Die Rum-Szene wächst!

Zunächst muss ich an dieser Stelle sagen, dass ich das ausgesprochen große Glück hatte, diese Zeit nahezu vollständig aktiv miterlebt haben zu dürfen, da ich bereits entsprechend früh den Einstieg ins Thema gefunden habe. Und tatsächlich sind wir genau damit dann auch schon beim ersten Aspekt, auf den ich unbedingt eingehen muss, denn schon diese Tatsache macht mich innerhalb der Rum Szene, zumindest im Kreise der Connaisseure, zu einem echten Exoten. Warum? Ganz einfach, weil die aller, aller wenigsten, die sich heute mit Single Cask- und Cask Strength Rum auseinandersetzen und sich zu eben jenem Kreise von Connaisseuren zählen, von sich behaupten können zu Beginn des Jahrzehnts schon dabei gewesen zu sein. Ich erinnere mich, dass, als ich 2011 so richtig auf den Geschmack gekommen bin, es hier in Deutschland gerade mal eine kleine Hand voll Menschen gab, die öffentlich Gefallen an den richtig guten Tropfen, abseits der oft flachen, verwechselbaren und gesüßten (ja, kommen wir auch noch zu) Rums fanden. Die allermeisten derer entsprangen der Cocktailszene und so blieb unsere Gruppe damals erst einmal eine ziemliche Randerscheinung, die sich in einem Chatroom eines schon damals vollkommen aus der Zeit gefallenen und nicht mehr gepflegten Cocktail-Forums regelmäßig traf und zusammen Rums verkostete oder über eben jenen Rum philosophierten, den wir noch heute so sehr lieben. Wenn man nach den damals in unserer kleinen Clique gefragten Rums googlete, wie beispielsweise den Cadenheads Cask Strength Abfüllungen oder den Rums von Bristol Spirits, dann fand man in den allermeisten Fällen: nichts. Keine Blogs, die sich umfassend mit dem Thema auseinander setzten, kein breit gefächertes Angebot, eine nur begrenzte Auswahl an Shops mit einer noch stärker begrenzten Auswahl an Rums. Die guten Tropfen der unabhängigen Abfüller waren nur selten darunter. Und auch wenn man über den Tellerrand blickte, nach Europa und in die Welt, so fand man eher keine Mitstreiter, die den eigenen Geschmack zu teilen schienen. Und überhaupt schien Deutschland noch so ziemlich das einzige Land zu sein, in dem man die ganzen guten Rums überhaupt irgendwie bekommen konnte. Wenn ich ebay Frankreich, Italien oder Großbritannien durchsuchte nach Jamaica Rum, dann fand ich Appleton, manchmal noch Coruba oder Sangster's - das war's!

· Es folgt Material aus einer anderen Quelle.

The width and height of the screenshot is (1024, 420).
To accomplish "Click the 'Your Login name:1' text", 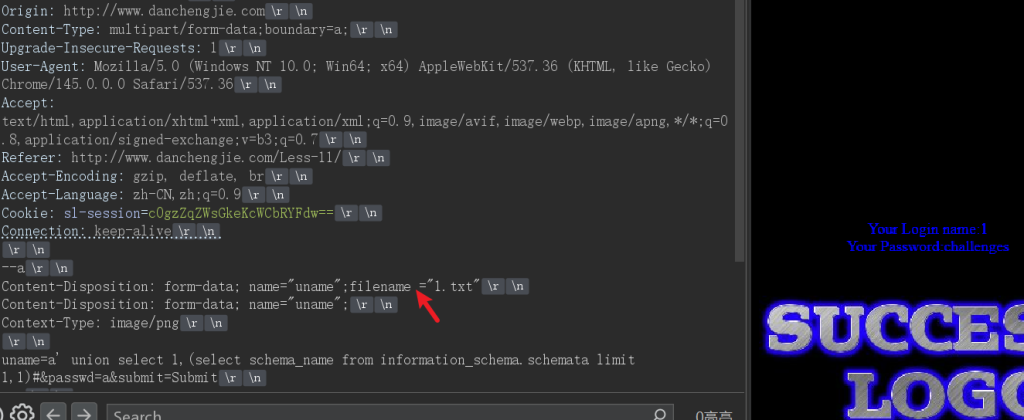I will [927, 228].
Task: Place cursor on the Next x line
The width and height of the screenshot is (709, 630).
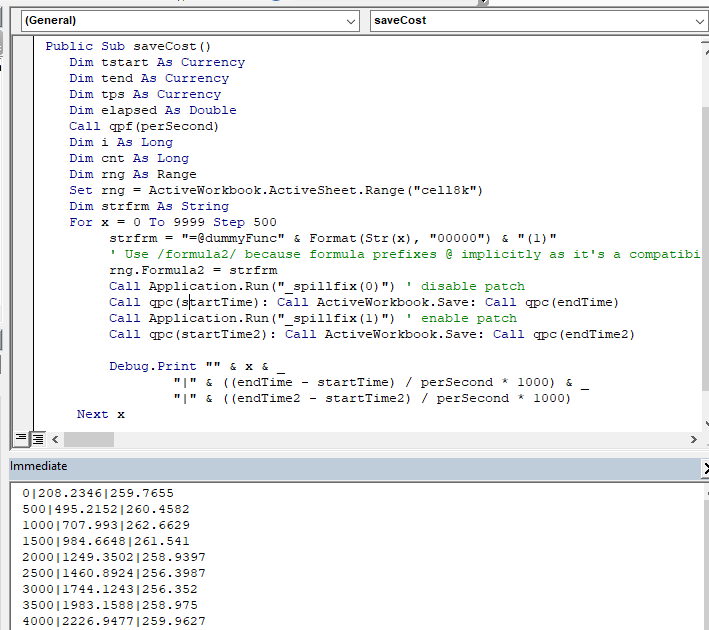Action: (x=101, y=414)
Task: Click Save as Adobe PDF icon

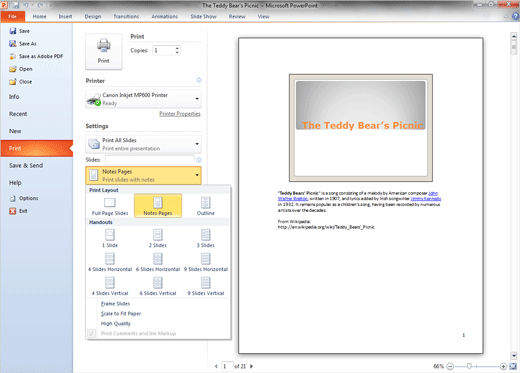Action: point(13,56)
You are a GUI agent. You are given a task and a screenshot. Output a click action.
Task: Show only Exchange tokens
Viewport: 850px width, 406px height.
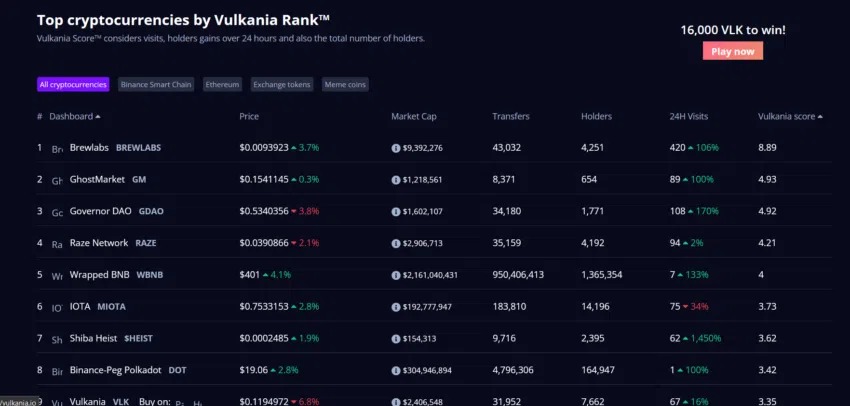click(282, 85)
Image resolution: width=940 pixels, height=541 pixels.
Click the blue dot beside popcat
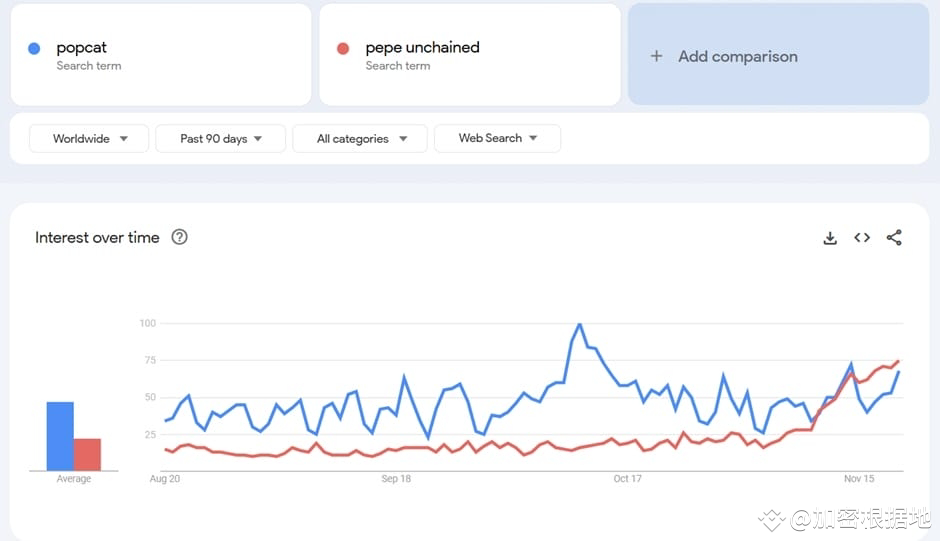34,48
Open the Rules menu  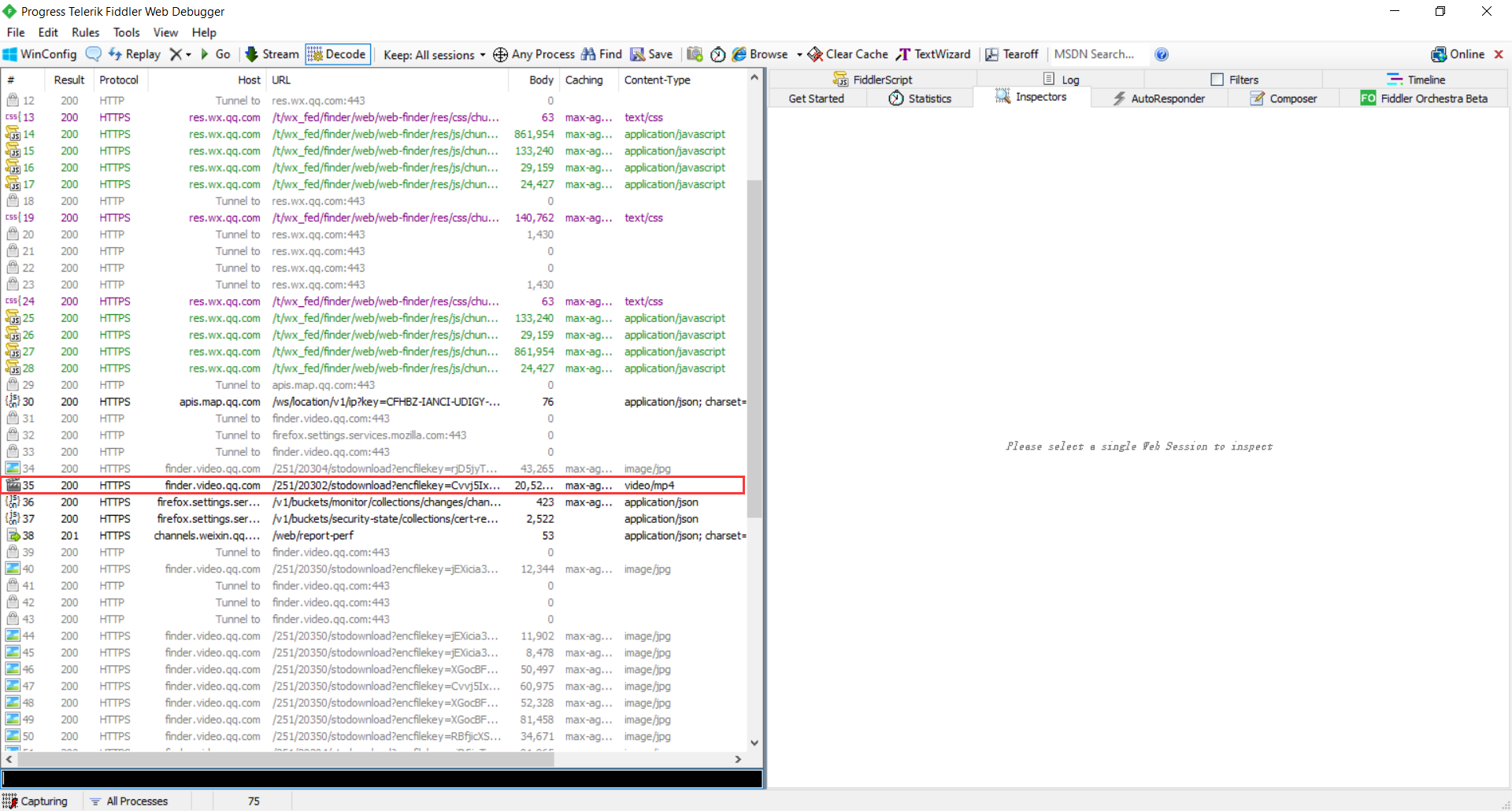85,32
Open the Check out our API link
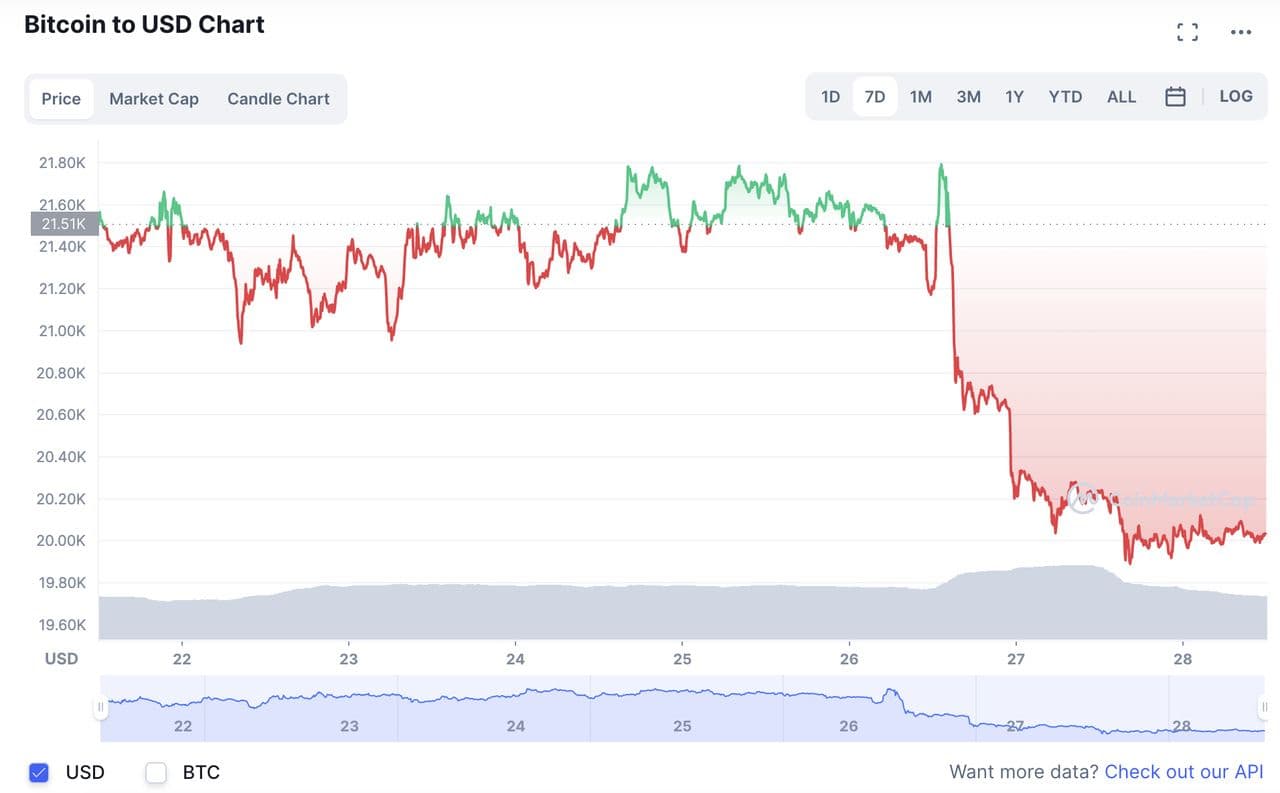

Bei so geringen Möglichkeiten und Chancen mit der Materie in Berührung zu kommen, war es also gewissermaßen pures Glück, dass ich eine der wenigen Gelegenheiten erfassen konnte, in diese Szene reinzurutschen und dafür bin ich bis heute sehr dankbar. Damals allerdings war es auch immer wieder frustrierend, denn in mir war ein immenser Drang das eigene Wissen immer mehr zu erweitern und das war, gelinge gesagt, schwierig. Es zeichnete sich bei Hampden beispielsweise ab, dass sich die einzelnen Abfüllungen im Estergehalt voneinander unterschieden, aber in welcher Weise, wie das definiert war, woran man das erkennen konnte... zu all dem gab es damals noch keinerlei Informationen. Es gab die Mark-Angaben auf den Cadenhead-Labeln, die das damals als einzige gemacht haben. Das wars! Das aber weiterzuverfolgen, Informationen zu sammeln, zu sortieren, daraus Schlüsse zu ziehen, das Wissen zu erweitern... eine unfassbar aufwendige Arbeit damals! Heute bin ich dafür dankbar, denn ich glaube, ich hätte vieles niemals so sehr verinnerlicht, wenn ich es einfach irgendwo mit ein paar Klicks hätte nachschlagen können, aber damals habe ich das oft verflucht. Nichts desto weniger, wir leisteten damals echte Pionier-Arbeit und auch deshalb haben Leo, Marco und ich damals auch Barrel Aged Thoughts ins Leben gerufen, um all diesen Informationen eine Plattform zu geben, Wissen zu speichern und weitergeben zu können und das macht mich heute definitiv auch stolz.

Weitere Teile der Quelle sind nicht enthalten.